I believe that investors should get to know CEOs as individuals and as human beings, not just as CEOs. Investors should know what inspires entrepreneurs, what they believe in and what values they hope to infuse in their companies. Being a CEO is an all-consuming undertaking, often requiring the complete immersion of oneself into work to achieve the seemingly unachievable. When obstacles block a CEO's way, I see it as my job to help dislodge the obstructions. Often those obstacles require an understanding of the person beyond the CEO. I see it as my role to provide emotional support and inspiration as much as intellectual rigor in decision making. Running a startup is intensely draining. CEOs need both intellectual and emotional support to have any hope of succeeding. Providing that support in my role as a board member and trusted partner is, above all, what I cherish the most.

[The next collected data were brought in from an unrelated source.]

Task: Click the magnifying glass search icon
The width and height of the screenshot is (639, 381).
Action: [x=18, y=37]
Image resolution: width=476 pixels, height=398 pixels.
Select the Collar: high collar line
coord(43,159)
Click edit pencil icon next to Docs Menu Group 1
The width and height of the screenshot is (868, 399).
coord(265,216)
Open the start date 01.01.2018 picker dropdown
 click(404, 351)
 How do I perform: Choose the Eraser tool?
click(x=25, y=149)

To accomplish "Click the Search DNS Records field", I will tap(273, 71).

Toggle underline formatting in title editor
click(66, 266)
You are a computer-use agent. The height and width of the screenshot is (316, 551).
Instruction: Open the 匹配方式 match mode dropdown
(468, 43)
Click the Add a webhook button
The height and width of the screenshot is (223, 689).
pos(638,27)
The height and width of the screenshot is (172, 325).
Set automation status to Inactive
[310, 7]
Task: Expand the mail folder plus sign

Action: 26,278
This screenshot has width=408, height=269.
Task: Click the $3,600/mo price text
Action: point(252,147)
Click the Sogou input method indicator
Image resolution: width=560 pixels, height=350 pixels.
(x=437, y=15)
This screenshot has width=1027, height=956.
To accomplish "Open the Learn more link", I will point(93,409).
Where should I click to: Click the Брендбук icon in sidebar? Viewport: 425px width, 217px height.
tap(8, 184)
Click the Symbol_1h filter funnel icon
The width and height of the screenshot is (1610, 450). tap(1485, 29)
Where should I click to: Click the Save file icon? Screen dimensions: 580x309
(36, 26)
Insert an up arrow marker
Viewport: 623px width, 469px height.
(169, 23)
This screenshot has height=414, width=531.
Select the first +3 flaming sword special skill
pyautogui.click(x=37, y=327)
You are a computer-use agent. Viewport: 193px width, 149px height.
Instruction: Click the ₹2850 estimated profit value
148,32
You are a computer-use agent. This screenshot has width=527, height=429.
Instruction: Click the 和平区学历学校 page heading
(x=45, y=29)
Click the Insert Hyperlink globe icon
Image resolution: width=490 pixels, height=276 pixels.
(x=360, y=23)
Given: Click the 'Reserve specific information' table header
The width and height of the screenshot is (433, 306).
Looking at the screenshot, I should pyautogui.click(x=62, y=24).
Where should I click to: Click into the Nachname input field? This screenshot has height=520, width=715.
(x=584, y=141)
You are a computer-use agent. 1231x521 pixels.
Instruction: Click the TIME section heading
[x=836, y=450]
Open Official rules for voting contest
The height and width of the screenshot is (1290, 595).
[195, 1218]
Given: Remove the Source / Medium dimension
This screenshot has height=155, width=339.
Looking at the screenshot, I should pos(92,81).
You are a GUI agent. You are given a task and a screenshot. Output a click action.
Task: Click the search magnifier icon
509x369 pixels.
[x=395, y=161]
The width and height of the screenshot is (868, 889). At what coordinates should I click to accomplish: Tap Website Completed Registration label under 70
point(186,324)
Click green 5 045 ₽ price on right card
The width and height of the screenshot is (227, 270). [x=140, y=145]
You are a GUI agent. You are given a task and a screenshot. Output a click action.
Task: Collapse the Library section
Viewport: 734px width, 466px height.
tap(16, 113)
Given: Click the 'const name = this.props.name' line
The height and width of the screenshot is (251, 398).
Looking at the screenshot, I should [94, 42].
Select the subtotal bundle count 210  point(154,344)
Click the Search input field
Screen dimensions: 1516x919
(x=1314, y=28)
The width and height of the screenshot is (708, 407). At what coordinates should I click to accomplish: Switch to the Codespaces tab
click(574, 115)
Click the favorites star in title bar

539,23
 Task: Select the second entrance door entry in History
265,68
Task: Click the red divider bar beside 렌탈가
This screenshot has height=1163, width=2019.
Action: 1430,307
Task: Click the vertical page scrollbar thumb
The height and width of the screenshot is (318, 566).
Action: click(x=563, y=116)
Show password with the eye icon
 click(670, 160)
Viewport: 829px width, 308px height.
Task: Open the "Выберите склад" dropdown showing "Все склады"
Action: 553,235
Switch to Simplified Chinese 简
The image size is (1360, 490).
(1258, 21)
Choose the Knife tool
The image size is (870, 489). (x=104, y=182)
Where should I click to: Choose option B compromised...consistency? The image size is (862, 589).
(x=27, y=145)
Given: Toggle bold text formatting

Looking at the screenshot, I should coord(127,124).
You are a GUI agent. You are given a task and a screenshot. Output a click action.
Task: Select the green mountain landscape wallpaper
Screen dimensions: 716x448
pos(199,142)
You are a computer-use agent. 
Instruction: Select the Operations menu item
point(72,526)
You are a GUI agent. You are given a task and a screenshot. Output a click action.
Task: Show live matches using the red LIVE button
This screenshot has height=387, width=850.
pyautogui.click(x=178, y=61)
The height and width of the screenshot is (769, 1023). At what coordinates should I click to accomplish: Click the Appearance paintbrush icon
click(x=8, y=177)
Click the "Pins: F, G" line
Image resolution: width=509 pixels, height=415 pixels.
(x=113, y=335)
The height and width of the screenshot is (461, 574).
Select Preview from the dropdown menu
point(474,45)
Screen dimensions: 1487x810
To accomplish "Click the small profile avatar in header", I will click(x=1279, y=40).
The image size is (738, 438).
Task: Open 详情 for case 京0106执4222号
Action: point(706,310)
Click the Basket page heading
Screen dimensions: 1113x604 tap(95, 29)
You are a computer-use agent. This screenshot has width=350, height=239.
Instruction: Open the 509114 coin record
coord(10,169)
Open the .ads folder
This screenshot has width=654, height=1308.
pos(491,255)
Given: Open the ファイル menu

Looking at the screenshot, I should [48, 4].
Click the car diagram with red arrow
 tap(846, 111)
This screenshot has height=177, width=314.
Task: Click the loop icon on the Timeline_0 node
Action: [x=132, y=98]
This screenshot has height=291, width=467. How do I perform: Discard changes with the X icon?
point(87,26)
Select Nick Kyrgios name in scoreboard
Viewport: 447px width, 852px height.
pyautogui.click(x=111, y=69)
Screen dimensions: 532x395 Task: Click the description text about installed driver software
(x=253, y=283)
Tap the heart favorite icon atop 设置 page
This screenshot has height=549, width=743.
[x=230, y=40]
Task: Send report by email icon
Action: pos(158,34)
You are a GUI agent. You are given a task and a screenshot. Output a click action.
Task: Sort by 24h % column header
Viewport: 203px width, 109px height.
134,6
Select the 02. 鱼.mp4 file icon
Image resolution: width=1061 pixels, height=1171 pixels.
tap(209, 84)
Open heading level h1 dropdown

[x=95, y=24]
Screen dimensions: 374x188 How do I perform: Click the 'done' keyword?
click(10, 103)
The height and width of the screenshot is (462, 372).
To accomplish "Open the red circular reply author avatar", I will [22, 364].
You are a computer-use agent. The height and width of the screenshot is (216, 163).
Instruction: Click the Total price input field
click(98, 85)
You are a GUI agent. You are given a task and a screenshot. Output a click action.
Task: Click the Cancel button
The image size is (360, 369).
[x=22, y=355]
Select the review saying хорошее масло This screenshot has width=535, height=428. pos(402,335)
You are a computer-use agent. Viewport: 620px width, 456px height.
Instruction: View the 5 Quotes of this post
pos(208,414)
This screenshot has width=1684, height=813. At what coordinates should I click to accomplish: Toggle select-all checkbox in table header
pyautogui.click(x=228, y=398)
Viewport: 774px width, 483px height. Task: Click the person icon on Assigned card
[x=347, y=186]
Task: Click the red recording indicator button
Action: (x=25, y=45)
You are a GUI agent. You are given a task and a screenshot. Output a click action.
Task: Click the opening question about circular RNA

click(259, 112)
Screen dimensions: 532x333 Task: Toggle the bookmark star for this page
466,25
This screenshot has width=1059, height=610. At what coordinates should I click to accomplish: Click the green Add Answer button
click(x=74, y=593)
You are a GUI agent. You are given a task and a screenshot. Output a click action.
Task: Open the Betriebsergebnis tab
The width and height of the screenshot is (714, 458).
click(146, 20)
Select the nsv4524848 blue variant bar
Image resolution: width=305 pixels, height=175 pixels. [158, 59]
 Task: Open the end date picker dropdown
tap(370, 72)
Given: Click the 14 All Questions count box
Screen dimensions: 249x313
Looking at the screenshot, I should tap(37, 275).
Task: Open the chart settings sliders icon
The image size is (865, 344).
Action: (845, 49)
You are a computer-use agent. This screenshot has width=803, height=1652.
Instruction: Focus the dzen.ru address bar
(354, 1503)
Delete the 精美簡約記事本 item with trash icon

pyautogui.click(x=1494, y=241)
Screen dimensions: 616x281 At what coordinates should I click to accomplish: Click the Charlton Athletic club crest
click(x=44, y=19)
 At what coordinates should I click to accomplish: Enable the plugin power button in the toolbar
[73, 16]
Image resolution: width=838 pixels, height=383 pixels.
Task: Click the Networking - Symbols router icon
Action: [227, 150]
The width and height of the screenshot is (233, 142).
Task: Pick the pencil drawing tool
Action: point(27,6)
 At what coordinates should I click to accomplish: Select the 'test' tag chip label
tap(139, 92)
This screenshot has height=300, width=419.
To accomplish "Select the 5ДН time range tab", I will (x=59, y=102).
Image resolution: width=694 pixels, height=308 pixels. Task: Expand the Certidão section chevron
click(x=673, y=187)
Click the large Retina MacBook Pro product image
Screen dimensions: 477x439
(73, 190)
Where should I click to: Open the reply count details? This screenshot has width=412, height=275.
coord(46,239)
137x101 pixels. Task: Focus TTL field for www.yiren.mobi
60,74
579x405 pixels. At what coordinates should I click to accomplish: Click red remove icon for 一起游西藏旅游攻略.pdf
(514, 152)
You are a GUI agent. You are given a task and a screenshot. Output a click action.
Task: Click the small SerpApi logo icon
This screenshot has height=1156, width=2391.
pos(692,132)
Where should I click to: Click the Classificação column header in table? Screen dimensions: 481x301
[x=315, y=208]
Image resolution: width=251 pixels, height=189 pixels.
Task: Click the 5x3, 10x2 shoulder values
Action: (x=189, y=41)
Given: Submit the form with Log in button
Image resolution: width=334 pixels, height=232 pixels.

A clear mission illuminates the path.
Startups are never a straight shot to glory. They will stumble (repeatedly). CEOs, investors and team members all have to buy into the vision. I remind CEOs to rinse and repeat the company vision over and over and over. When they think they've said it too many times, they need to say it again. The perils of under-communication far exceed the perceived discomfort of over-communication. That's what it takes for employees, customers, partners and investors to fully internalize the mission and dedicate themselves to it. If teams are inspired by clearly articulated goals, as well as fully developed and consistently followed corporate values, they will have a shot at success.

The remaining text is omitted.